Provided text –
From e88bcd1b29f63738b702e57d831758706162347e Mon Sep 17 00:00:00 2001
From: Michael Ellerman <michael@ellerman.id.au>
Date: Wed, 3 Aug 2005 20:21:25 +1000
Subject: [PATCH] ppc64: Remove redundant abs_to_phys() macro

abs_to_phys() is a macro that turns out to do nothing, and also has the
unfortunate property that it's not the inverse of phys_to_abs() on iSeries.

The following is for my benefit as much as everyone else.

With CONFIG_MSCHUNKS enabled, the lmb code is changed such that it keeps
a physbase variable for each lmb region. This is used to take the possibly
discontiguous lmb regions and present them as a contiguous address space
beginning from zero.

Exercise goal – Pick up the patch description about removing abs_to_phys() and continue it from where it ends.

Information supplied –
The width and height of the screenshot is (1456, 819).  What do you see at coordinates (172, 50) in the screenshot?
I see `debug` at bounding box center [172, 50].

In response –
In this context each lmb region's base address is its "absolute" base
address, and its physbase is it's "physical" address (from Linux's point of
view). The abs_to_phys() macro does the mapping from "absolute" to "physical".

Note: This is not related to the iSeries mapping of physical to absolute
(ie. Hypervisor) addresses which is maintained with the msChunks structure.
And the msChunks structure is not controlled via CONFIG_MSCHUNKS.

Once upon a time you could compile for non-iSeries with CONFIG_MSCHUNKS
enabled. But these days CONFIG_MSCHUNKS depends on CONFIG_PPC_ISERIES, so
for non-iSeries code abs_to_phys() is a no-op.

On iSeries we always have one lmb region which spans from 0 to
systemcfg->physicalMemorySize (arch/ppc64/kernel/iSeries_setup.c line 383).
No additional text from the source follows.